Chat Message Generation
The ChatGenWorker orchestrates the message creation process. For each segment of the transcript, it constructs a multi-modal prompt for a local LLM (gemma3:4b via Ollama). This prompt is a composite of
- The current and recent lines from the audio transcript.
- The last 10-20 messages from the general chat (RECENT_MESSAGES).
- A video frame extracted from the corresponding timestamp
- The selected chatter’s persona information and seed messages.
- User-provided stream description and streamer name.
By combining audio, visual, and conversational context, the LLM generates a relevant and in-character message.
Rendering Pipeline
The project uses a custom rendering pipeline utilizing OpenCV and Pillow. It processes the source video frame-by-frame:
- For each frame, it determines the set of chat messages that should be visible based on their generation timestamp and a fixed display duration.
- It creates a transparent overlay layer. On this layer, it renders each active chat message, including a semi-transparent background, user badges, the colored username, and the message text.
- New messages appear at the bottom and push older messages upward.
- This chat overlay is then composited onto the source video frame.
- The final frames are encoded into an .mp4 video file using imageio. Progress is reported to a progress bar in the GUI.
Chatter Removal
Chatters can be removed from the database by entering their username in “Ban Chatter” section of the GUI and clicking “Ban Chatter.” The user is informed of a successful removal in the log if a chatter with a matching username is found, otherwise, they are informed that there was an error with the removal process.
Results
The project successfully produces an application that meets all stated objectives.
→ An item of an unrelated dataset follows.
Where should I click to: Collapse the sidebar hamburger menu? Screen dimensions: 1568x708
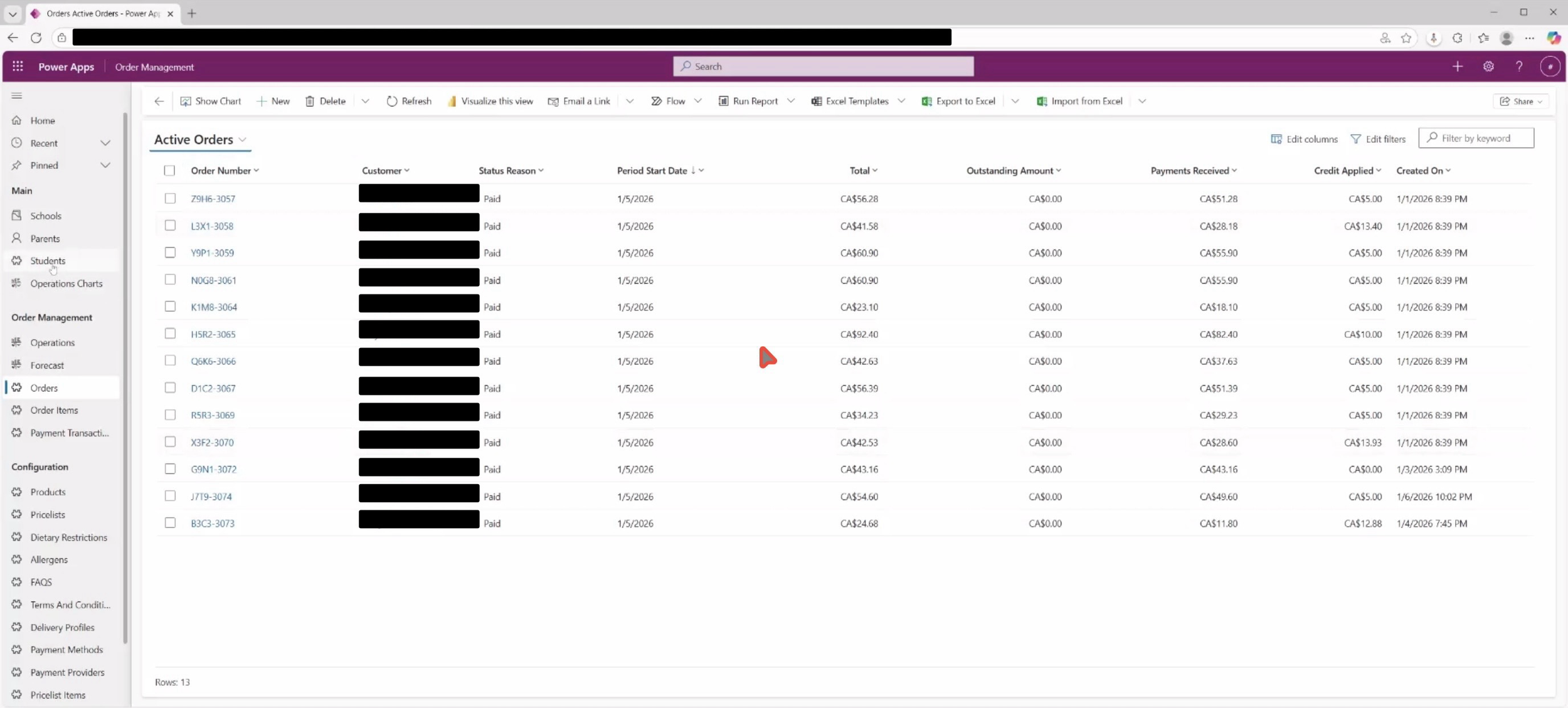17,95
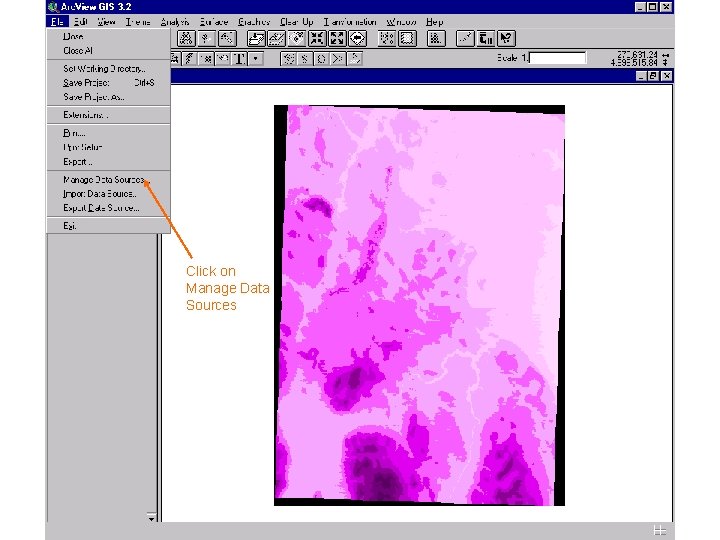This screenshot has height=540, width=720.
Task: Select Save Project As from File menu
Action: pyautogui.click(x=94, y=97)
It adds a dynamic and customizable simulated chat to pre-recorded videos, offering creators a tool for enhancing content while maintaining full editorial control.
The performance of the application is inherently dependent on the user’s hardware, particularly the GPU, as it relies on locally-run language models and video processing. Future development will focus on two key areas:
- Containerization: The complex dependency graph makes installation challenging. The application will be containerized using Docker to simplify distribution and ensure a consistent runtime environment.
- Enhanced Customization: Future versions will include more options for the chat overlay’s appearance and behavior, offering greater visual flexibility.
//Demo will be included here//
Conclusion
The AI Chat Simulation project was a significant and complex solo project, successfully integrating multiple complex systems: multi-threaded application design, local large language models for both text and multi-modal generation, a custom relational database schema, and a video processing pipeline. The current iteration is robust and functional and provides a user-friendly interface without sacrificing granular control. With planned improvements in distribution and customization, this tool has the potential to become a valuable asset for content creators.